Avaliar cognição a partir da lembrança literal do texto é aplicar uma métrica escolar a uma atividade adulta.
2. Perder-se na escrita não é falha — é método
Outro equívoco grave desses estudos é tratar o distanciamento subjetivo do texto — a sensação de que “não fui eu quem escreveu isso” — como sinal de desengajamento ou alienação cognitiva.
Na realidade, o oposto é frequentemente verdadeiro.
Autores experientes sabem que um texto só pode ser avaliado com rigor quando o autor se perde dele. Esquecer o contexto emocional da escrita, não reconhecer imediatamente as frases, reler como se fosse outro leitor — tudo isso são estratégias deliberadas de revisão intelectual. Muitos escritores e cientistas relatam que o momento em que um texto deixa de “soar como eles” é justamente quando ele começa a funcionar.
Esse estranhamento não é déficit de memória. É autonomia do texto. O texto deixa de depender do estado mental que o originou e passa a sustentar-se por sua própria estrutura, coerência e clareza. Um texto que exige que o autor se lembre do que “quis dizer” para funcionar é um texto fraco.
Paradoxalmente, os estudos que associam esquecimento a empobrecimento cognitivo acabam condenando como falha exatamente o estado que muitos autores reconhecem como critério de qualidade.
3. A cegueira em relação à escrita científica real
Talvez o erro mais grave dessas pesquisas seja a completa ignorância sobre como a escrita científica realmente acontece.
A maior parte da produção científica contemporânea é:
colaborativa,
distribuída no tempo,
fragmentada entre autores,
revisada e reescrita múltiplas vezes.

Entradas salvas:
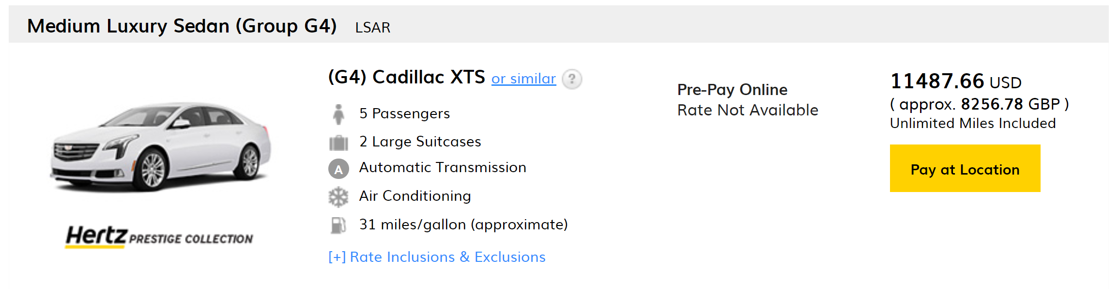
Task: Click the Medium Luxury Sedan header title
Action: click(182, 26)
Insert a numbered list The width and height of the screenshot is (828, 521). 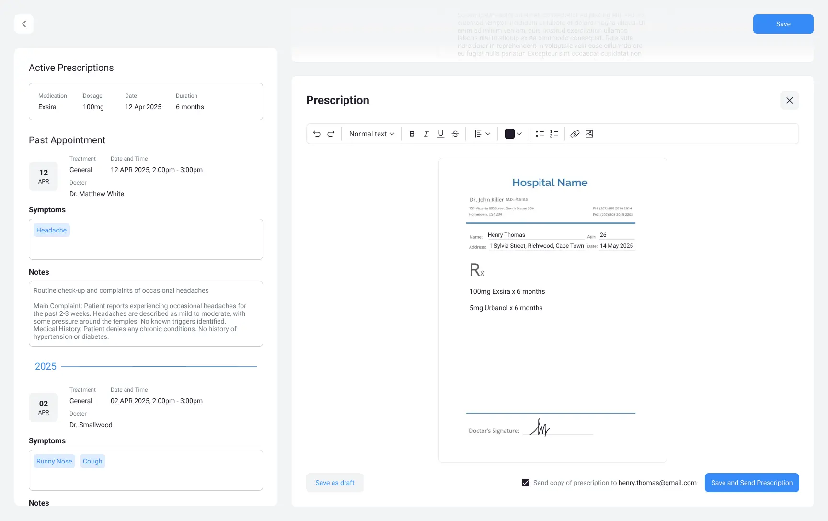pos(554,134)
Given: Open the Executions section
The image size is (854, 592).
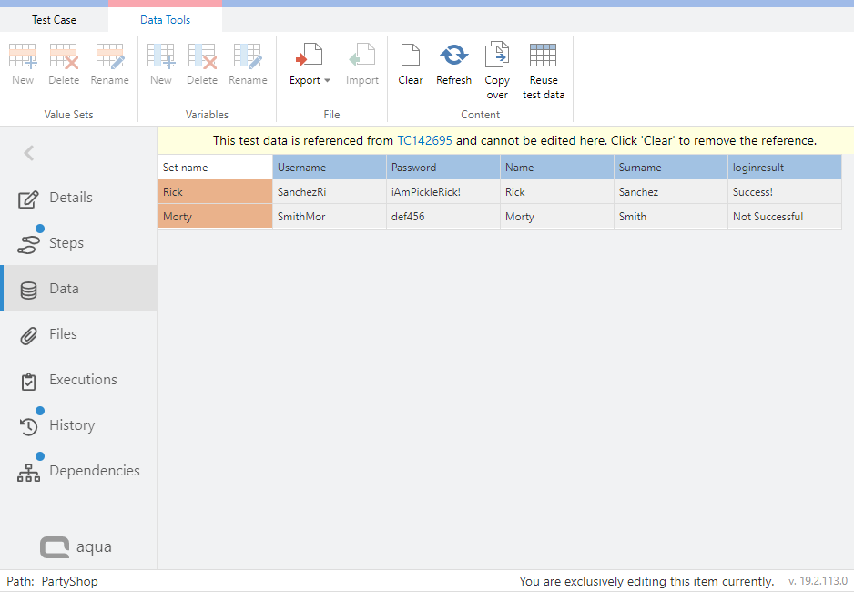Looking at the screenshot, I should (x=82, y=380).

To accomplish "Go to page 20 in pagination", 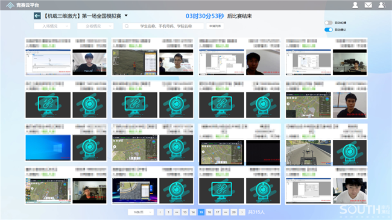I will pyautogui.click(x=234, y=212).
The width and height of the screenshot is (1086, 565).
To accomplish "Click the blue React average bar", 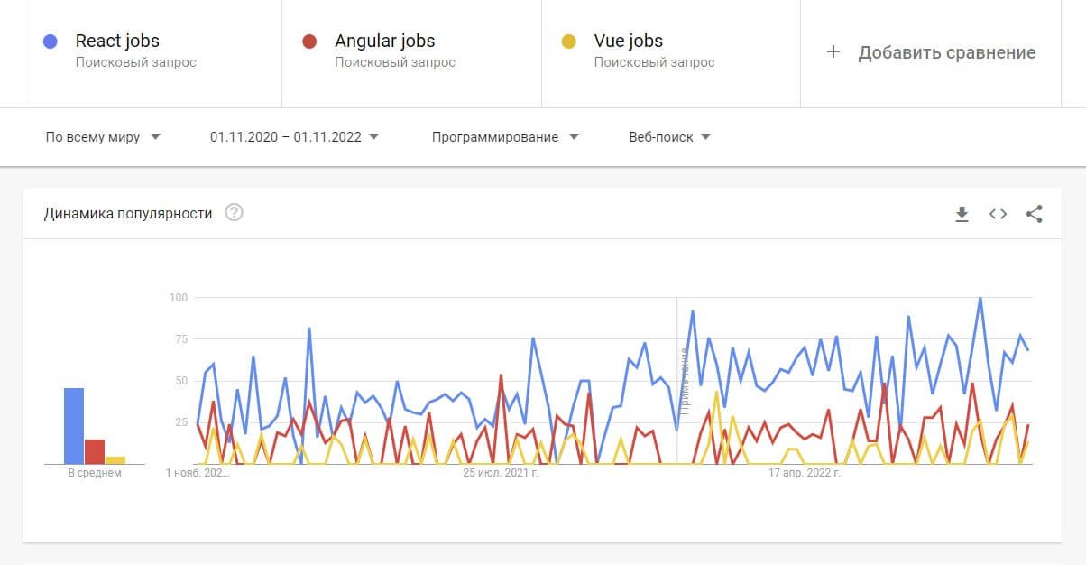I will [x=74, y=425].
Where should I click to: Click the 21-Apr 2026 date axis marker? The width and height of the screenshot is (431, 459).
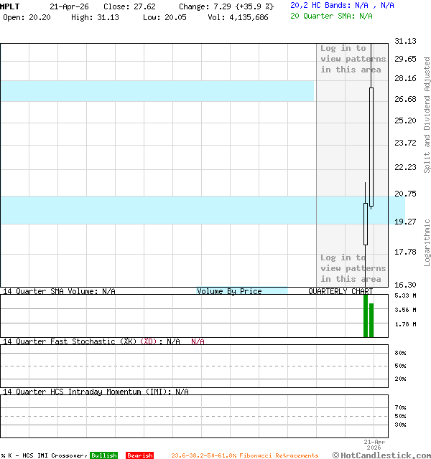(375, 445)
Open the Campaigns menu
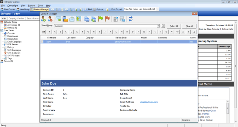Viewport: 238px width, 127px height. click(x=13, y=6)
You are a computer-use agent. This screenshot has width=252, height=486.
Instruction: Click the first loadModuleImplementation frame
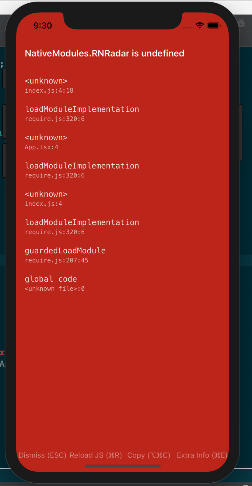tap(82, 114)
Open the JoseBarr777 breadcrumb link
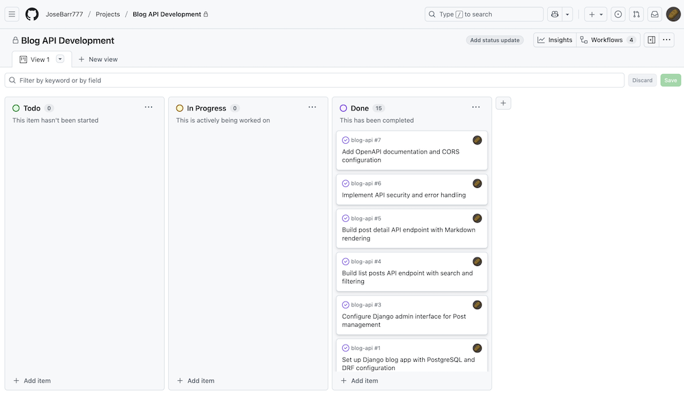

TAREFAS A REALIZAR:
[1] Segundo o texto sobre escrita e memória, o que representa o estranhamento do autor diante do próprio texto?
[2] Cite, do texto sobre escrita e memória, o trecho que começa em "2. Perder-se na" e termina em "ou alienação cognitiva.", sem alterar nada.
[3] Escreva a continuação do texto sobre escrita e memória a partir do ponto em que ele para.
As entradas constituem um material à parte, distinto do texto.

RESULTADOS DAS TAREFAS:
[1] Não um déficit de memória, e sim a autonomia do texto.

[2]
2. Perder-se na escrita não é falha — é método
Outro equívoco grave desses estudos é tratar o distanciamento subjetivo do texto — a sensação de que “não fui eu quem escreveu isso” — como sinal de desengajamento ou alienação cognitiva.

[3]
Em artigos com múltiplas autorias, é absolutamente normal — e esperado — que nenhum dos autores lembre exatamente o que escreveu, ou mesmo reconheça passagens específicas como “suas”. Se a falta de memória literal e a baixa sensação subjetiva de autoria fossem indicadores de déficit cognitivo, então a ciência moderna inteira estaria em colapso mental.
O que sustenta um artigo científico não é a memória de quem o escreveu, mas:
a rastreabilidade dos argumentos,
a clareza metodológica,
a possibilidade de reconstrução por terceiros.
Esses estudos, ao focarem em tarefas artificiais de escrita individual, sobre temas genéricos e sem aposta intelectual real, acabam avaliando algo que pouco se parece com a escrita científica ou intelectual no mundo real.
4. ChatGPT e o falso problema da delegação
Nada disso implica negar que o uso acrítico de IA possa ser problemático. Delegar tudo — pensamento, estrutura, decisão conceitual — é obviamente empobrecedor. Mas isso é um problema de uso, não de ferramenta.
Delegar a execução linguística, a linearização do texto ou a variação estilística não equivale a delegar pensamento. Na prática acadêmica, isso sempre foi feito: por editores, revisores, coautores, tradutores. A IA apenas torna esse processo mais visível — e mais rápido.
O erro desses estudos é não distinguir entre delegar a escrita e delegar a responsabilidade epistêmica. Essa distinção não é opcional; ela é central.
Conclusão: o esquecimento como sinal de maturidade intelectual
O verdadeiro problema desses estudos não é metodológico apenas; é conceitual. Eles partem de uma visão romântica e escolar da escrita, na qual pensar, escrever, lembrar e sentir autoria seriam uma única coisa. Essa visão não descreve como o conhecimento adulto é produzido.
Esquecer o texto, perder-se nele, não reconhecê-lo como “seu” — tudo isso pode ser não apenas normal, mas desejável. Em muitos casos, é sinal de que o texto superou o autor.
Ao tratar esses fenômenos como déficits, esses estudos não revelam um risco cognitivo da IA. Revelam, isso sim, uma nostalgia mal disfarçada por uma forma de pensar que nunca foi compatível com a prática intelectual madura.
Se há algo a temer, não é o esquecimento.É a incapacidade de reconstruir, criticar e sustentar o que se escreve.
E isso, curiosamente, esses estudos não medem.